Romans 6: Now we are not under the law. But law lives. Sin shall not have dominion over us. But sin is a possibility. Sin lives.
Romans 7: We are dead to the law (which lives) through the Body of Christ. We are delivered from the law, this fearful taskmaster that kept us in bondage. But now, as prophesied by Jeremiah we serve in the newness of the Spirit, who does God's law in us. The law is not sin! But we know sin through the law. We are "alive" without the law. But when the law comes, we are exposed, we "die". The law is holy and we delight in it with our mind. No one should hate the law of God and consider it a thing to be destroyed! Jesus never did. No one should pray to be delivered from the law of God, but from the curse connected to it. One who is without law is lawless , and there is nothing but contempt in Scripture for the spirit of lawlessness, II Thessalonians 2. What we want is freedom from its curse, not its righteousness! Though I do delight in it, there is another law inside me against the original law: it's called sin.
Romans 8: My flesh makes the law seem weak. But Jesus condemned sin in the flesh. Now the requirement of the law is fulfilled in those who walk by the Spirit, just as Jeremiah and Jesus both taught.
Galatians: Galatians 2. No flesh will ever be justified by the works of the law.

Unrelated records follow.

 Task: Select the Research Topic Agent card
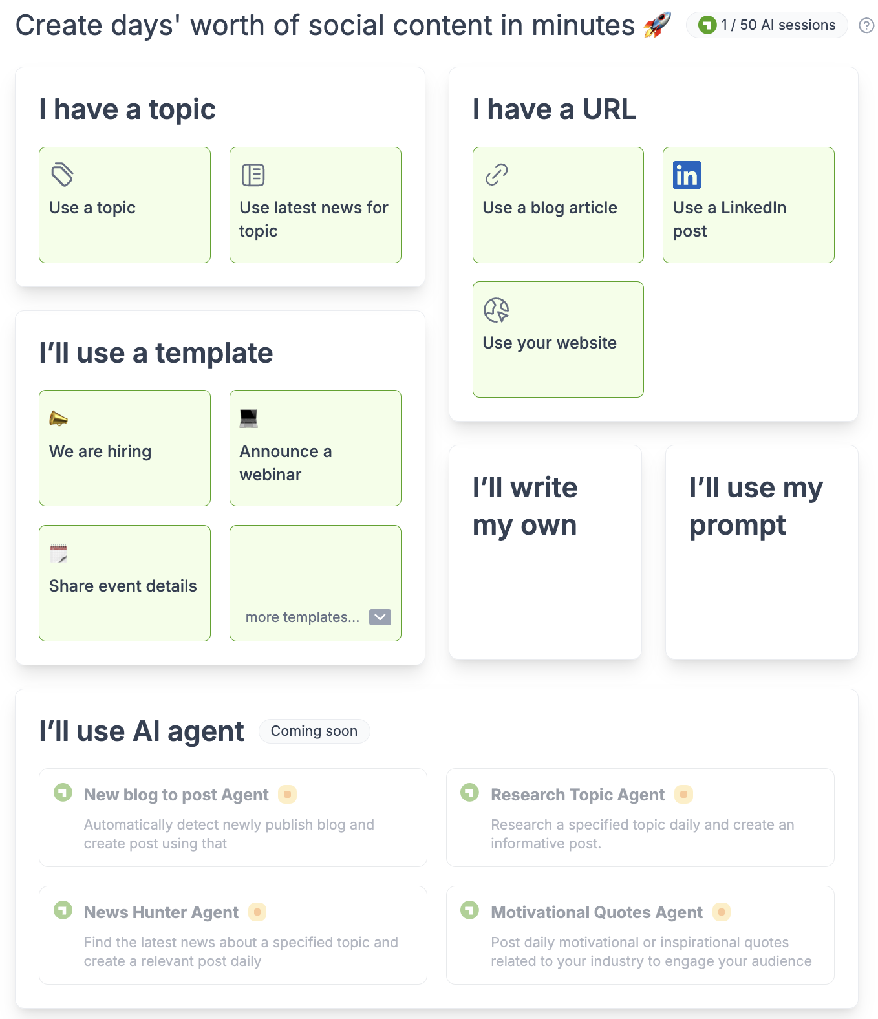pos(640,817)
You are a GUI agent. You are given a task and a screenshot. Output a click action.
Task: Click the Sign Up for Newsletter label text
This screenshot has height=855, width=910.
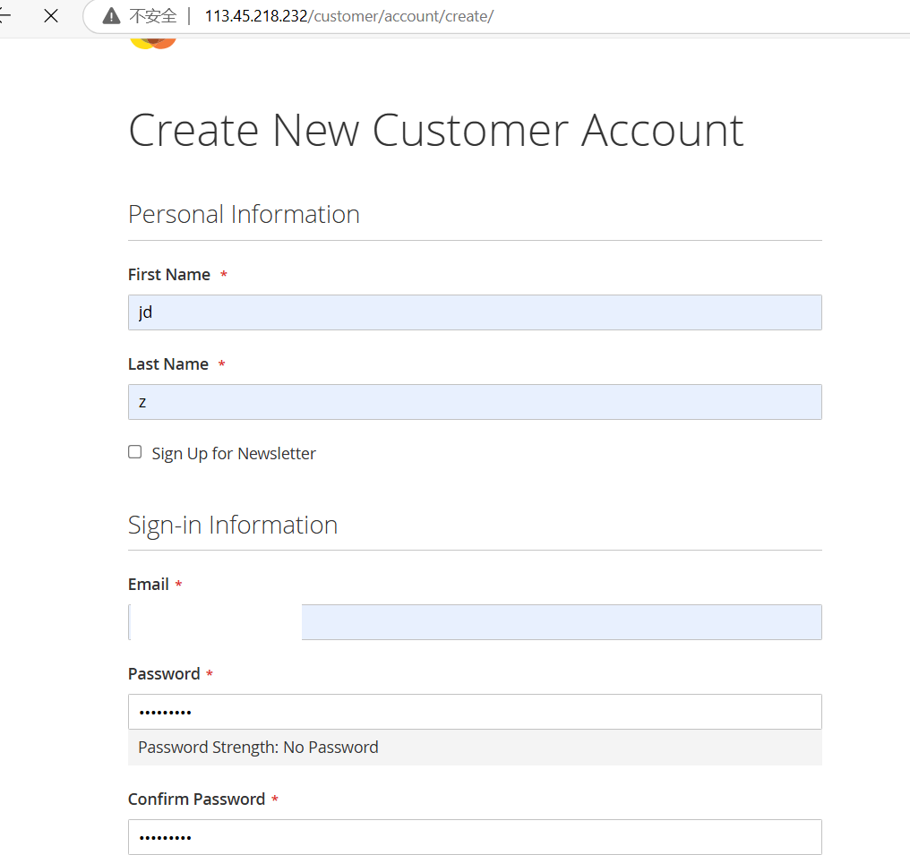234,454
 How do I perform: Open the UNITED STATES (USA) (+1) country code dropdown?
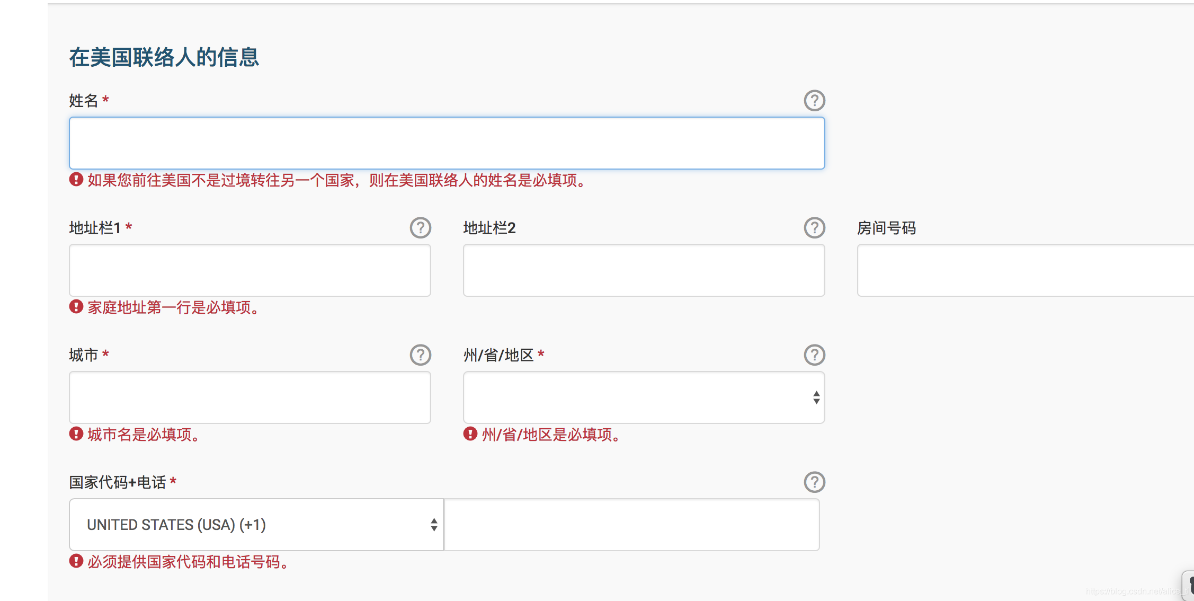(x=256, y=525)
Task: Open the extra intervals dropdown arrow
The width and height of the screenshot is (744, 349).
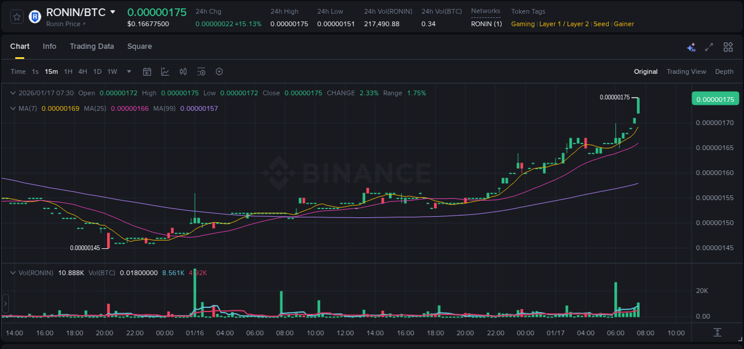Action: click(128, 71)
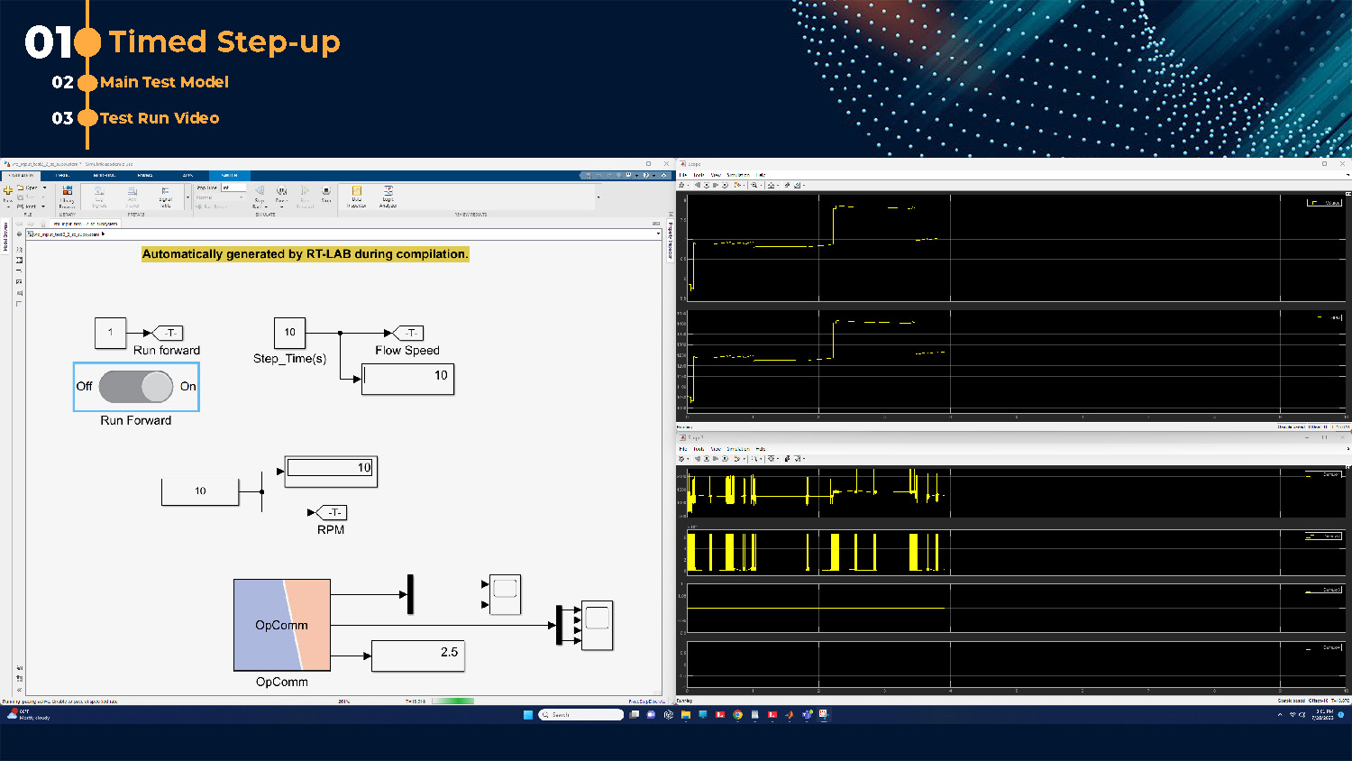Click the Chrome icon in taskbar
Screen dimensions: 1352x761
737,715
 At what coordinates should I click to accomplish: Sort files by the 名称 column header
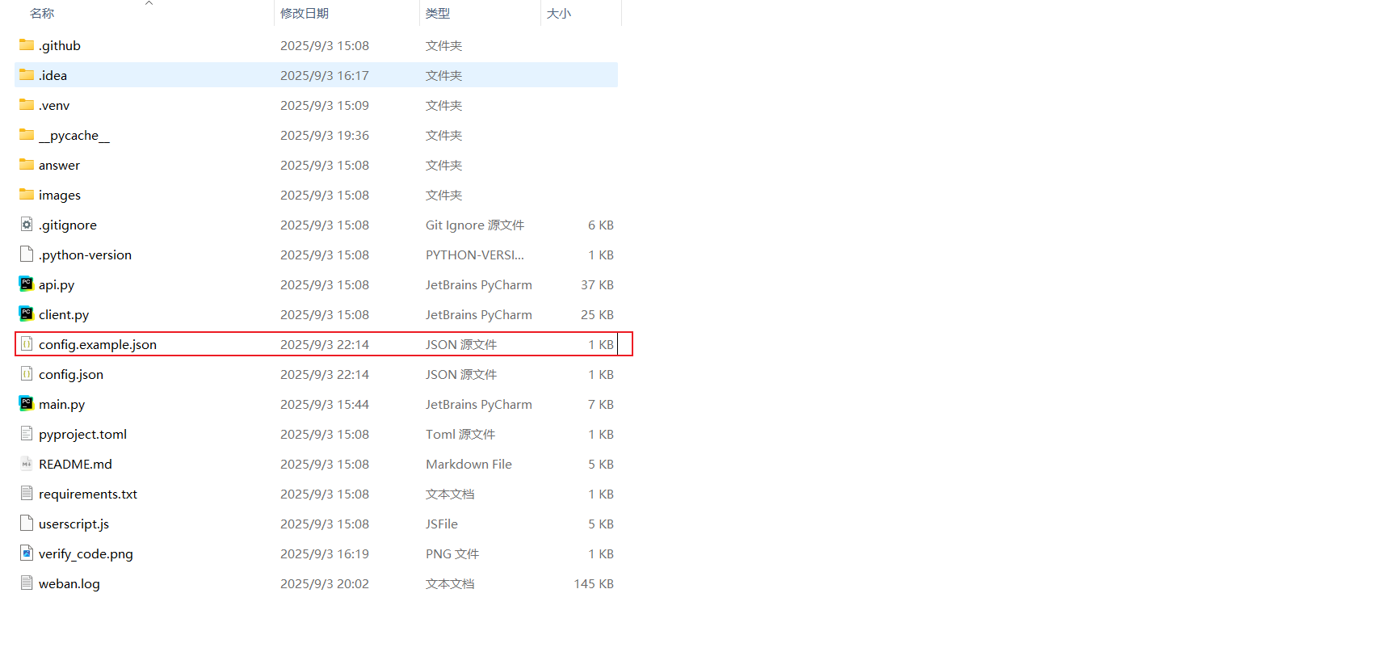pyautogui.click(x=42, y=13)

Through the law we died to the law, and there is no righteousness to be gained through trying to keep law, whether Sinai's or the expanded revelations of Jesus and the apostles.
Galatians 3. One cannot receive the Spirit or any of His gifts by keeping the law. To be "under" the law is to be under a curse, for, as he quotes from Deuteronomy 27:26, "...cursed is everyone who does not continue in all things written in the book of the law." But Jesus became the curse for us and sets us free to keep the law's requirements.
Galatians 5. We are to maintain our liberty by not being entangled with the curse again. Yet he says in the same chapter that all the law is fulfilled in the love of neighbor that flows from the Spirit-filled believer. He tells us to walk in the Spirit and we will not fulfill the lusts of the flesh, to be led by the Spirit since we are not now under the law.
So the connection between law and believer is not as simple as we might have suspected. The law lives, and through the Spirit expresses itself in a righteous life, pleasing to God the Father.